Dentro questo progetto di realizzazione umana e cristiana, il Vescovo si è poi
riferito al Vangelo di Giovanni, cogliendo nell’episodio dell’incontro
tra Pietro ed il Risorto alle pendici del lago di Tiberiade, uno degli eventi
più decisivi per descrivere la consistenza di questo tipo di chiamata : <<
Gesù pone a Pietro la domanda: "Mi ami tu più di costoro ?".

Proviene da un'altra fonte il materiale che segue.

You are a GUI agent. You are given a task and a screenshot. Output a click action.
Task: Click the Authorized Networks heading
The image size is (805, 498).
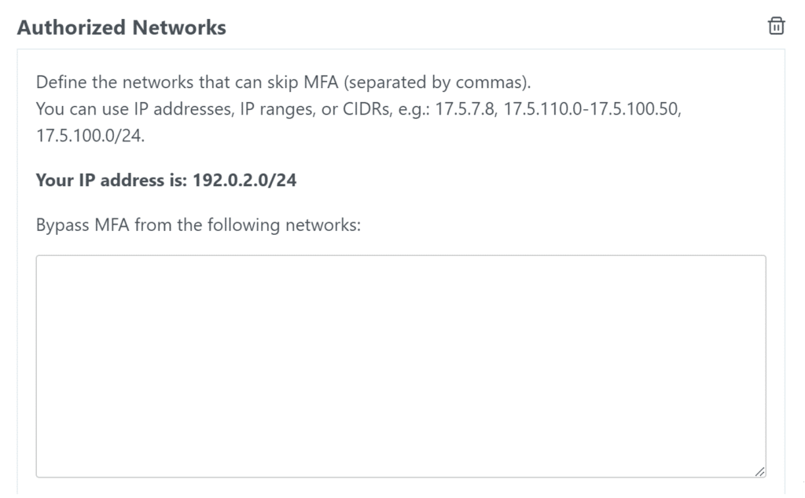coord(121,27)
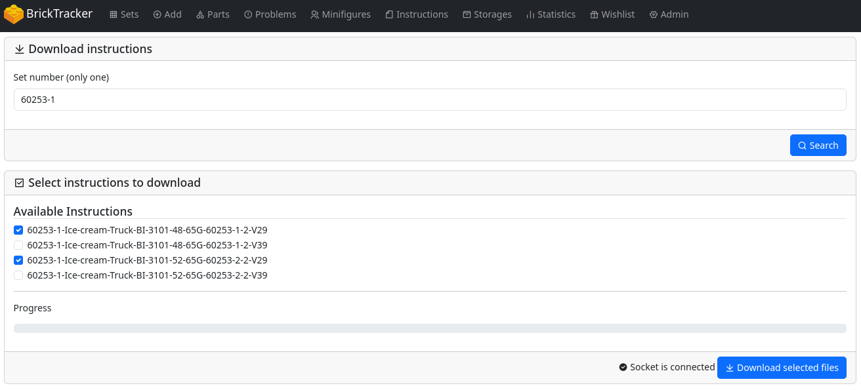Check the 60253-1-2-V39 instruction checkbox
861x390 pixels.
tap(18, 245)
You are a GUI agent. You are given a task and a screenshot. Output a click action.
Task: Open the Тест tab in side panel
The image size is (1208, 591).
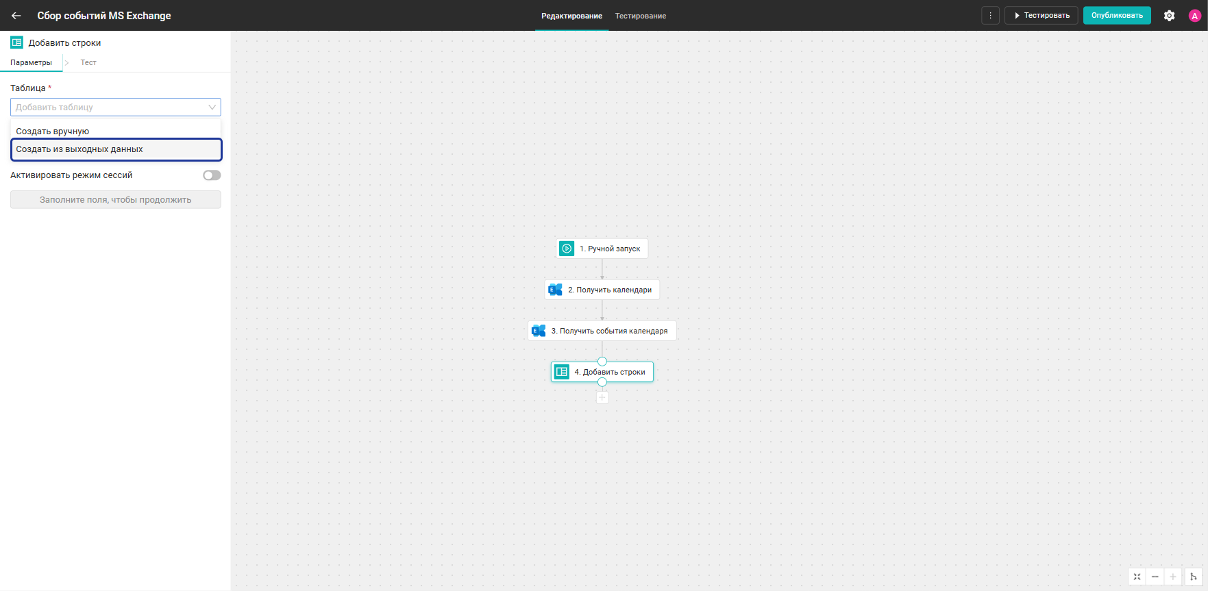[x=88, y=62]
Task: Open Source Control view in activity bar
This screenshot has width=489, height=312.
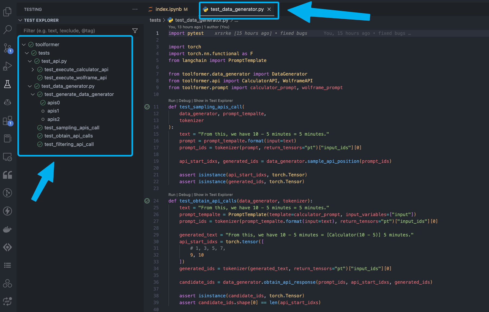Action: [7, 48]
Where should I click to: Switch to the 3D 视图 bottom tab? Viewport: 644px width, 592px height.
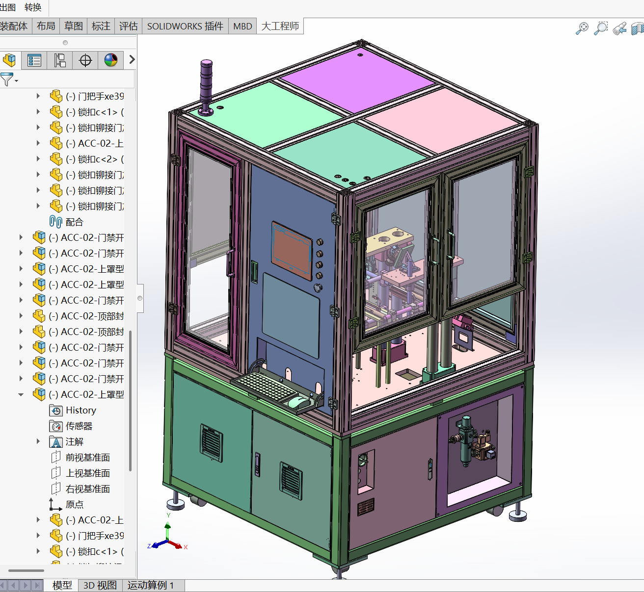pos(100,585)
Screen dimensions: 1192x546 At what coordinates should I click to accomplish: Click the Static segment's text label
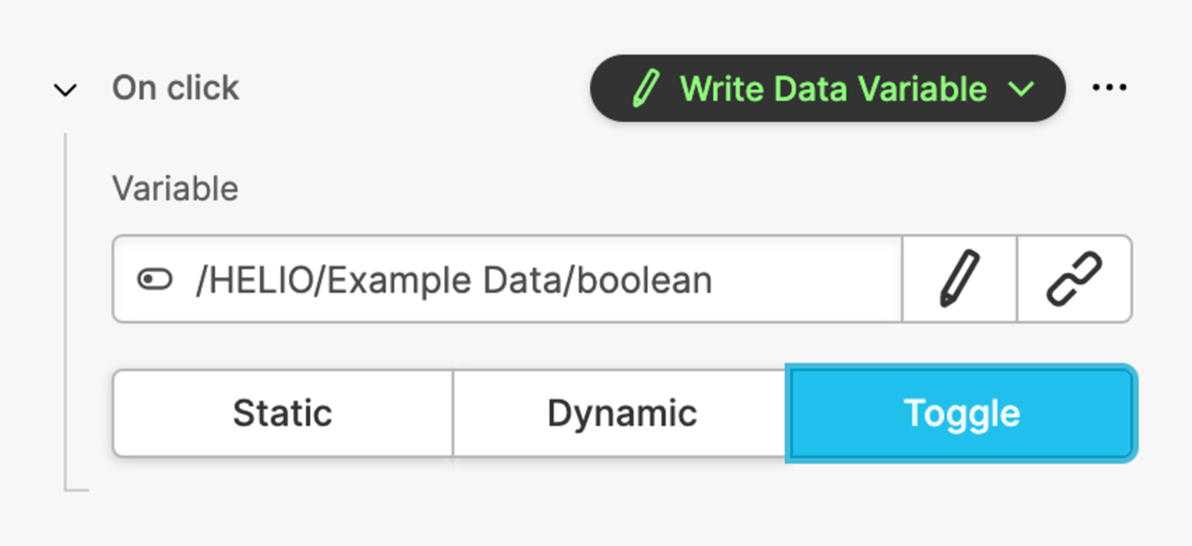(x=282, y=414)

La strada di Pietro si intravvede in questo colloquio. Essa si caratterizza
per la duplice dimensione dell’amore e del sacrificio, che porta la vocazione
oltre l’essenziale spingendola all’umile eroismo. La vocazione è amore
offerto, chiesto e dichiarato come risposta, pubblicamente. Tutti gli altri
devono sapere che tu "ami di più" e quindi sei impegnato di più sul
fronte del dono totale. La domanda è generosa professione di fede nell’amore
di Cristo che elegge, consacra, manda, esige, immola, consuma >>. Parole
certo un po’ dure, ma molto concrete. Vediamo con l’aiuto del Vescovo
di capire dove porta questo "di più" :
<< L’essenziale non basta nella gestione della propria vocazione
consacrata. Ogni chiamata infatti segue il paradigma di quella di Pietro. La
legge del minimo sforzo non serve a copertine/coprire le distanze nel lungo cammino della
vocazione. Il minimo sforzo impoverisce la vocazione, pretende un dono che non
è vero, un costruirsi solo secondo un proprio progetto. Per questo l’essenziale
non è sufficiente.
Un altro elemento importante è l’impegno personale, la moralità della vita
religiosa che si manifesta nell’aderire al dono fattoci da Cristo e nel
dono che noi facciamo della nostra vita in Cristo agli altri. Si tratta di un
impegno che coivolge tutte le risorse della mente e della volontà. Il terzo
elemento decisivo è quello della carità. La vocazione affonda le sue radici
nel terreno della carità e qui vi attinge la vita. Per questo che l’essenziale
non basta. Dentro questa carità (ndr che ha come origine fontale l’amore
di Cristo per noi) si gioca il cammino di fedeltà. La carità è dono totale di
sé>>.
Il cammino formativo di quest’anno si conclude a questo punto, lasciando nei giovani delle proposte di vita, delle piste ancora tutte da approfondire. Per questo ognuno si riferisce al cammino di appartenenza: dall’Azione Cattolica alla propria parrocchia, ad altri movimenti ed associazioni. Il prossimo appuntamento sarà il Cammino della Speranza di Sabato 27 marzo a Lugano, con inizio alle ore 20,00 presso la Chiesa di Cristo Risorto.